- **Textauszug**:
----

Ich kann nicht verreisen – nicht einmal meine andernorts in Deutschland lebenden Familienmitglieder und Freunde besuchen. Ich kann selbst im eigenen Zuhause nur wenige Kontakte pflegen. Ich kann nicht ins  Konzert, ins Kino, ins Restaurant gehen. Ich muss Dinge, die ich brauche, übers Internet bestellen, obwohl ich sie viel lieber im Fachgeschäft kaufen würde. Ich darf nicht zusammen mit meinen Chorgeschwistern, nicht einmal zusammen mit der Gemeinde singen. Ich feiere Gottesdienst mit ein paar anderen Mitwirkenden in einer fast leeren Kirche und predige einer Kamera und einem Mikrofon statt einer lebendigen Gemeinde. Ich verbringe einen großen Teil meiner Zeit vor einem Bildschirm in Online-Konferenzen. Ich bin vorsichtig im Umgang mit anderen und auch mit mir selbst. 
 
Das alles ist gut, richtig, notwendig – aber es schränkt mich ein. Ich fühle mich blockiert, ohnmächtig. Was kann ich tun, entnervt wie ich mich manchmal fühle? Kann ich überhaupt etwas dagegen tun? Protestieren vielleicht? Gegen Maßnahmen, deren Notwendigkeit ich einsehe und zu denen mir keine echte Alternative einfällt? Gemeinsame Sache machen mit Corona-Leugnern, Verschwörungstheoretikern und denen, die ohnehin gegen alles und jeden sind - mit solchen also, mit denen ich nichts zu tun haben möchte und die ich nicht nur für beschränkt, sondern für gefährlich halte? Einstimmen in den Chor derer, die jede Maßnahme kritisieren, weil ihnen in ihrer Unzufriedenheit nichts anderes einfällt als permanent auf die Politik zu schimpfen? 
 
Meine Erkenntnis: Ich kann eigentlich gar nichts tun! Ich kann die Blockaden, die von außen auf mein Leben gelegt sind, nicht entfernen. Ich muss sie hinnehmen und aushalten, obwohl ich sie lieber heute als morgen loswerden möchte. Aber das liegt nun einmal nicht in meiner Hand, sondern in den Händen anderer. Und die handeln aus Fürsorge, auch wenn sie oft selbst nicht genau wissen, was richtig ist, und deshalb mitunter rat- und planlos erscheinen. Aber sie meinen es gut, handeln nach bestem Wissen und Gewissen, wollen weder anderen noch mir das Leben schwer machen.

----

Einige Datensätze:
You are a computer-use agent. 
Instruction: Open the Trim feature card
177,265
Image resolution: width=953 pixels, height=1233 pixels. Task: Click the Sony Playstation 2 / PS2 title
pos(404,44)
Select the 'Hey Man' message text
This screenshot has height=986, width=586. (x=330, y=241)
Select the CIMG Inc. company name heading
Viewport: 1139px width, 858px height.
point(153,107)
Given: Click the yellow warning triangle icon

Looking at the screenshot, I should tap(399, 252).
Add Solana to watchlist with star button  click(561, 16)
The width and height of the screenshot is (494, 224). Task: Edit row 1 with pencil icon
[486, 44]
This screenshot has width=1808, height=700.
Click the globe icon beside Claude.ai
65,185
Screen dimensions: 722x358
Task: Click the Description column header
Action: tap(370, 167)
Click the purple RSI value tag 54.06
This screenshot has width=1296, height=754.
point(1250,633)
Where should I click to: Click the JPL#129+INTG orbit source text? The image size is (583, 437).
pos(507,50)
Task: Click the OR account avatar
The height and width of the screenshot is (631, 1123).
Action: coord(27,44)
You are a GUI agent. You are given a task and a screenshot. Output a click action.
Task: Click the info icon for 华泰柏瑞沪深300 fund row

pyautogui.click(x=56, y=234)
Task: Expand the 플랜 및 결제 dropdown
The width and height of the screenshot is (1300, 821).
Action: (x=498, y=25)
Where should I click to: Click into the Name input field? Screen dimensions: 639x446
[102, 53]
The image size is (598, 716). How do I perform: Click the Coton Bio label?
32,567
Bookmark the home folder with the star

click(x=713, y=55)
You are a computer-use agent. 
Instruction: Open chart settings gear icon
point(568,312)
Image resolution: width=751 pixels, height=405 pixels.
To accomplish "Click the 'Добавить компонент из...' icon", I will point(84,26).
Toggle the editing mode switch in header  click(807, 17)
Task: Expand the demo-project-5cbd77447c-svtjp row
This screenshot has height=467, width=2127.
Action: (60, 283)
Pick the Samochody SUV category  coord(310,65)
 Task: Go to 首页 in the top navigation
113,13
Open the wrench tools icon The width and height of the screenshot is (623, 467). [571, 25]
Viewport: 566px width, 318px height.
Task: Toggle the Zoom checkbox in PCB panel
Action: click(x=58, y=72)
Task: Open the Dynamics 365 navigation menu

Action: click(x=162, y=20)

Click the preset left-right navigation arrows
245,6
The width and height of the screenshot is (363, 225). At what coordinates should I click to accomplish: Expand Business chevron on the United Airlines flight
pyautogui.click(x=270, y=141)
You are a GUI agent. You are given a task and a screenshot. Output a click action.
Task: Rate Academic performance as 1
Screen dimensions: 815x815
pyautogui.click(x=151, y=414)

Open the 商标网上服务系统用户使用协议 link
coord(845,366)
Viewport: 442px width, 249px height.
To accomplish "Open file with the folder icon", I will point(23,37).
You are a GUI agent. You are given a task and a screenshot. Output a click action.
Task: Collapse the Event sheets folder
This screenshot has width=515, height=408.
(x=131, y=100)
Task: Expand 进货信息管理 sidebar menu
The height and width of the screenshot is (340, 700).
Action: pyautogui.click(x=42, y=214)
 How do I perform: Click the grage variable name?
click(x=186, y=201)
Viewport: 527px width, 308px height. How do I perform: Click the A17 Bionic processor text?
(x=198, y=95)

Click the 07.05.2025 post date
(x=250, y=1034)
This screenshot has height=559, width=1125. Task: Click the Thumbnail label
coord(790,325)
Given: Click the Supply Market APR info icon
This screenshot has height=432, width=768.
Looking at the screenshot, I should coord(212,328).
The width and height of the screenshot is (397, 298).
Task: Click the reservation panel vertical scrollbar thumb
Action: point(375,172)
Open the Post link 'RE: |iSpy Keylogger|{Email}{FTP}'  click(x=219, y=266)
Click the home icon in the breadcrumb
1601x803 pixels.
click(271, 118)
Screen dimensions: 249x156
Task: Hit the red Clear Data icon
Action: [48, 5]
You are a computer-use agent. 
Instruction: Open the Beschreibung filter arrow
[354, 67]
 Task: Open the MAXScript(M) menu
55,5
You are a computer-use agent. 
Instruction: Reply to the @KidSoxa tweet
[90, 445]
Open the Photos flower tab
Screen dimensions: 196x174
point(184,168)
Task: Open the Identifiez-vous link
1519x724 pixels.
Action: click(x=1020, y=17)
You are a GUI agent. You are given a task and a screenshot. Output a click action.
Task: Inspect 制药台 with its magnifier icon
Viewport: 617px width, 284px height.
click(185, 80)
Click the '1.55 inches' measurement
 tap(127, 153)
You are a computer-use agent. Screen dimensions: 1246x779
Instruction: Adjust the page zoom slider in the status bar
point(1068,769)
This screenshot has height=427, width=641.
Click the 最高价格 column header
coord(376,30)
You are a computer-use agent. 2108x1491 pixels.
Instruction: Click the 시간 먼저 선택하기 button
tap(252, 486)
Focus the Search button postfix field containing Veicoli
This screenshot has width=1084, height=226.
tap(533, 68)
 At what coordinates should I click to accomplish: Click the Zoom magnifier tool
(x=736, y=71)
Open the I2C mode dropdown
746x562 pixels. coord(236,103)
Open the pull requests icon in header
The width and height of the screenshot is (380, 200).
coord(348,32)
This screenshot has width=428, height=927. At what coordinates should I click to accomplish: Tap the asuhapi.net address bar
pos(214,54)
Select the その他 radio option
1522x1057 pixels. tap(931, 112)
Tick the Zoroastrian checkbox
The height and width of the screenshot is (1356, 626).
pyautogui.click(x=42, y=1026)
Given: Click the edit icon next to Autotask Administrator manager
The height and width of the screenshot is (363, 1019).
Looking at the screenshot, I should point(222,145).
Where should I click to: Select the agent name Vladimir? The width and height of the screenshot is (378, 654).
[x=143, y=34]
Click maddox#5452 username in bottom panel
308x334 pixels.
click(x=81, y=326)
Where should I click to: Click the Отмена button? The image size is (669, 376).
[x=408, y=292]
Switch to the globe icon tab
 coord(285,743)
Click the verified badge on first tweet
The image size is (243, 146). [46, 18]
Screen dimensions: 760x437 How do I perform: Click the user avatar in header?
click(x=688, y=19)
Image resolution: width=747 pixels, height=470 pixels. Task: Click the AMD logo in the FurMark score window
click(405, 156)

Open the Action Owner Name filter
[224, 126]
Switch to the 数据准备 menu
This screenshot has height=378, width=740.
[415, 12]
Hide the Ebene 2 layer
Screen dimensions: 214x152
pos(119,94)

----

- **Zu bearbeitende Aufgaben**:
**1.** Fassen Sie den Absatz des Textauszugs, der mit „Ich kann nicht verreisen“ beginnt, als Stichpunktliste zusammen und behalten Sie dabei seine wesentlichen Aussagen bei.
**2.** Schreiben Sie aus den Datensätzen die Zeilen ab, beginnend mit der Zeile, die „The image size is (598, 716).“ enthält, bis einschließlich der Zeile, die „coord(845,366)“ enthält.

- **Vollständige Lösungen**:
**1.**
- Keine Reisen, nicht einmal Besuche bei Familienmitgliedern und Freunden, die andernorts in Deutschland leben
- Auch im eigenen Zuhause nur wenige Kontakte
- Kein Besuch von Konzert, Kino oder Restaurant
- Benötigte Dinge werden im Internet bestellt statt im Fachgeschäft gekauft, obwohl Letzteres lieber wäre
- Kein gemeinsames Singen mit den Chorgeschwistern oder der Gemeinde
- Gottesdienst mit wenigen Mitwirkenden in einer fast leeren Kirche, Predigt vor Kamera und Mikrofon statt vor einer lebendigen Gemeinde
- Ein großer Teil der Zeit vor dem Bildschirm in Online-Konferenzen
- Vorsicht im Umgang mit anderen und mit sich selbst

**2.**
The image size is (598, 716). How do I perform: Click the Coton Bio label?
32,567
Bookmark the home folder with the star

click(x=713, y=55)
You are a computer-use agent. 
Instruction: Open chart settings gear icon
point(568,312)
Image resolution: width=751 pixels, height=405 pixels.
To accomplish "Click the 'Добавить компонент из...' icon", I will point(84,26).
Toggle the editing mode switch in header  click(807, 17)
Task: Expand the demo-project-5cbd77447c-svtjp row
This screenshot has height=467, width=2127.
Action: (60, 283)
Pick the Samochody SUV category  coord(310,65)
 Task: Go to 首页 in the top navigation
113,13
Open the wrench tools icon The width and height of the screenshot is (623, 467). [571, 25]
Viewport: 566px width, 318px height.
Task: Toggle the Zoom checkbox in PCB panel
Action: click(x=58, y=72)
Task: Open the Dynamics 365 navigation menu

Action: click(x=162, y=20)

Click the preset left-right navigation arrows
245,6
The width and height of the screenshot is (363, 225). At what coordinates should I click to accomplish: Expand Business chevron on the United Airlines flight
pyautogui.click(x=270, y=141)
You are a GUI agent. You are given a task and a screenshot. Output a click action.
Task: Rate Academic performance as 1
Screen dimensions: 815x815
pyautogui.click(x=151, y=414)

Open the 商标网上服务系统用户使用协议 link
coord(845,366)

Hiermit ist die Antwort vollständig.